Why I Love Casting, by Jack Bowman
On Wednesday, the gang started something enormously exciting: casting for Wireless Theatre’s next live project – A Very Grimm Christmas to be performed at the Roundhouse in early December. It’s a massive project – our biggest yet, and quite rightly so as we should Always Be Bigger And Better – which will see six shows recorded over three nights, one of which I have the honour of adapting and directing. As we speak, drafts are flying back and forth, notes are being sent from all sources, all opinions are gratefully received, and thus begins the process of casting. For me, it’s the most exciting part of any production. So, come, faithful reader, let me tell you why…
I started out as an actor in 62BC or thereabouts, naturally attending many auditions for many different things; some jobs I got, others I didn’t. Some auditons were great experiences and brilliant fun; others… not so. Yet I was always learning about the process and myself. Mental notes were (and are) always made – to this day I still take notes from good and bad auditions when I get a rare call-up.

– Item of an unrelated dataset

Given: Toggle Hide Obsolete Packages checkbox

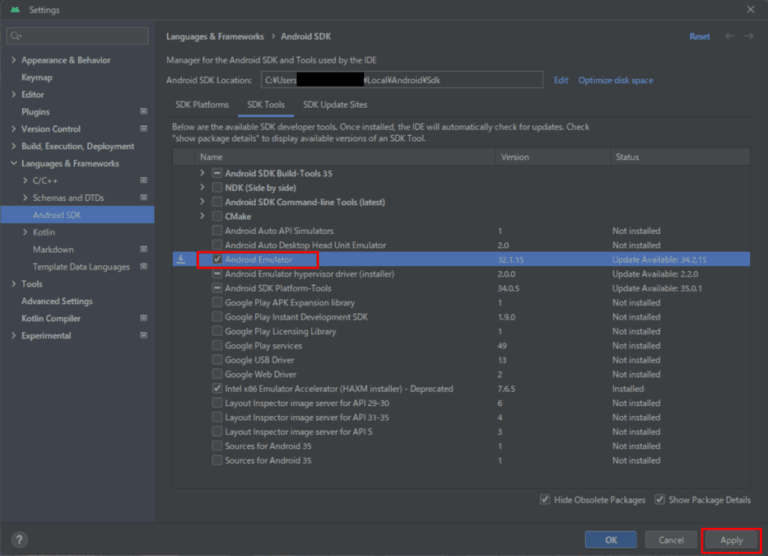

Roll on several centuries and, as floppy drives began to die out, I found myself writing and, for the first time, involved in a casting process from ‘the other side’. We were looking for a young actress for FROZEN, which meant seeing a variety of experienced and inexperienced performers. Remembering how nervous I’d been in my first few years, I was determined to make it as relaxed as possible for them all. And we had a great day – literally everyone gave us a great audition, we had fun, saw so much potential and talent and still, to this day, Peter Davis never asked why someone walked in, pointed at him and stated, “he doesn’t have an eye-patch”.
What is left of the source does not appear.